(Records from a data source)
■ ■ ■ ■ ■
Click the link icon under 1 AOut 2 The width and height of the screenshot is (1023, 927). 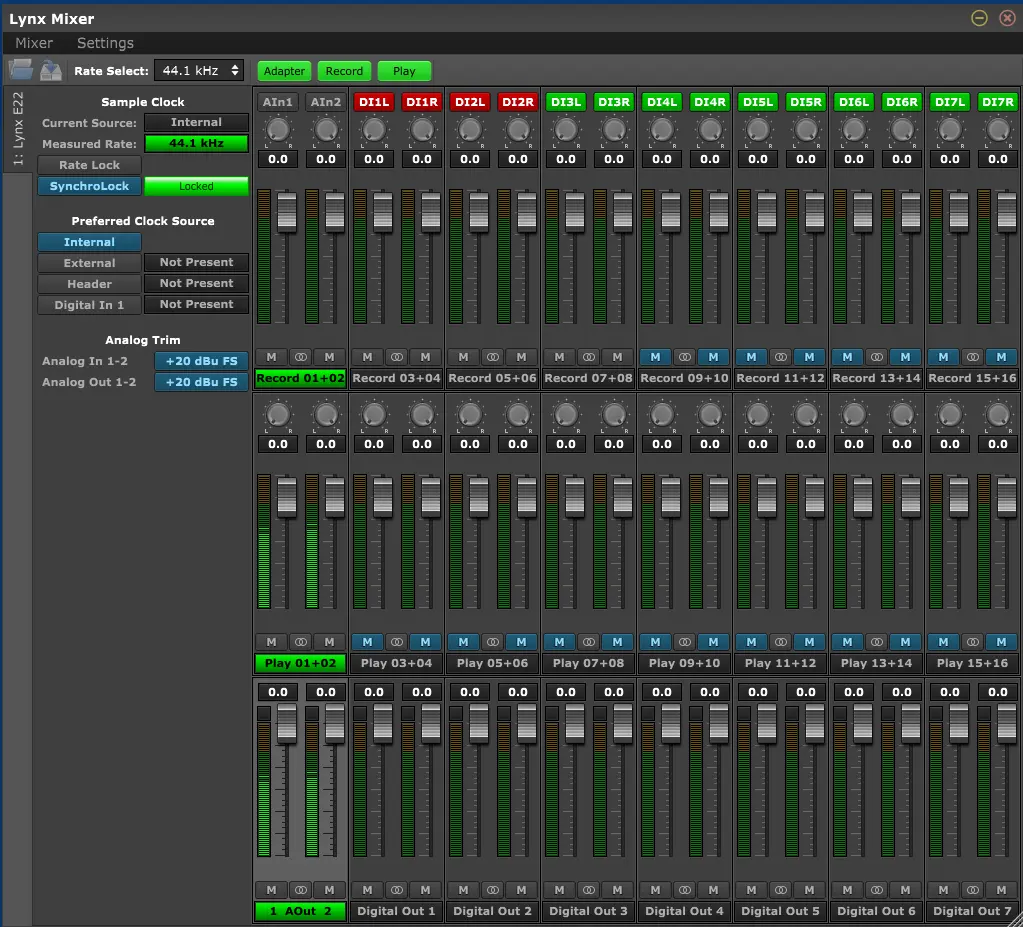tap(300, 890)
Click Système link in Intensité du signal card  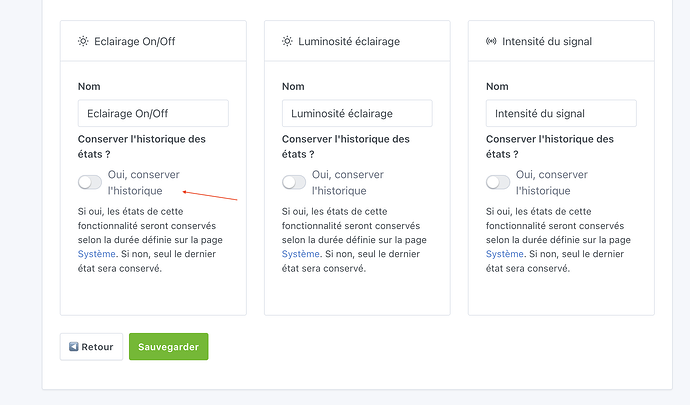point(505,254)
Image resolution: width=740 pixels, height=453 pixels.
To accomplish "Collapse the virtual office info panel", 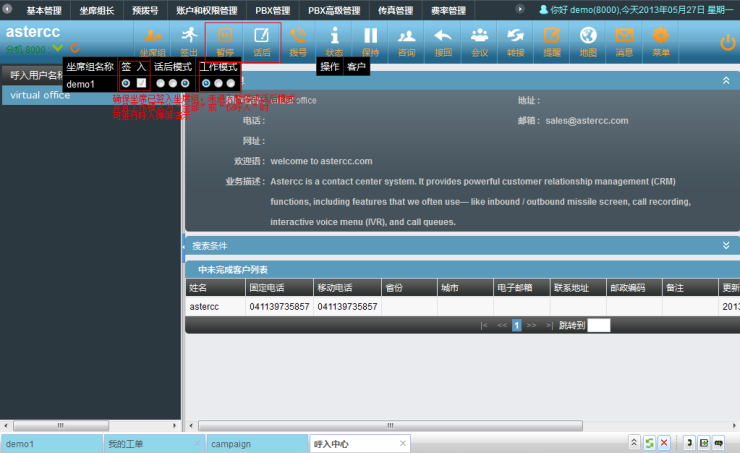I will pos(726,79).
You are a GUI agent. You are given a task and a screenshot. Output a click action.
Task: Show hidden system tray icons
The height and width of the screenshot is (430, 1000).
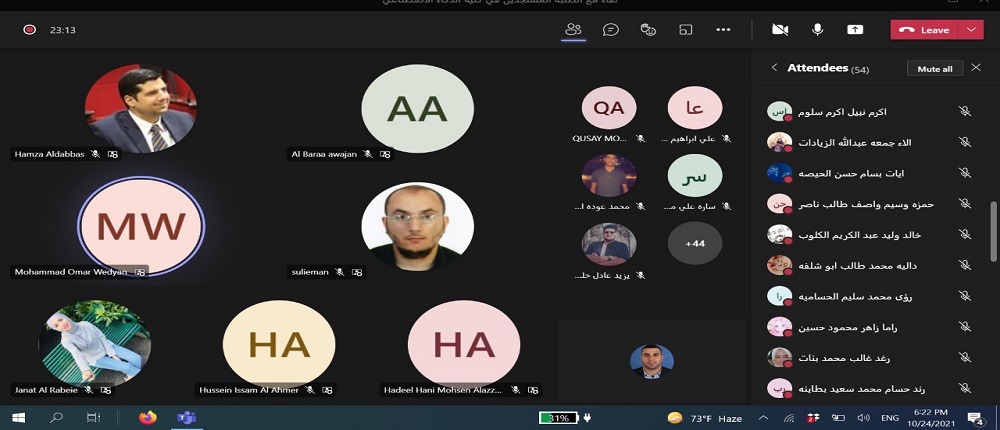pyautogui.click(x=763, y=417)
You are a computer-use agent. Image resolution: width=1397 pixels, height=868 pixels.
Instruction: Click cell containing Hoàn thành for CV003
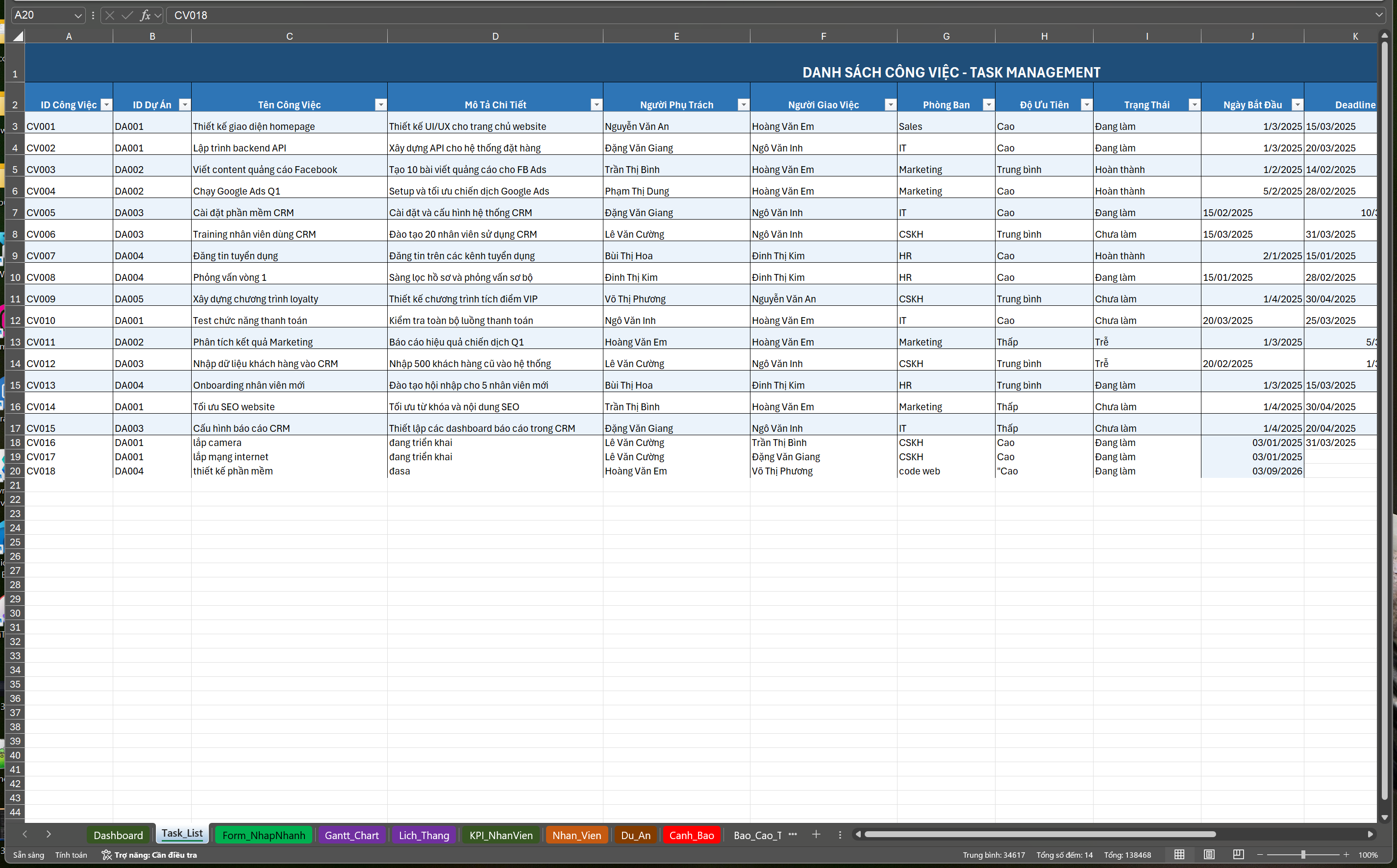pyautogui.click(x=1147, y=170)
■ ■ ■ ■ ■
_TASK_
All lines from the one containing "You are a computer-use" to the last line of the data above, both included, should be printed exactly, and the pictures should not appear.

_WRITTEN RESPONSE_
You are a computer-use agent. Image resolution: width=1397 pixels, height=868 pixels.
Instruction: Click cell containing Hoàn thành for CV003
pyautogui.click(x=1147, y=170)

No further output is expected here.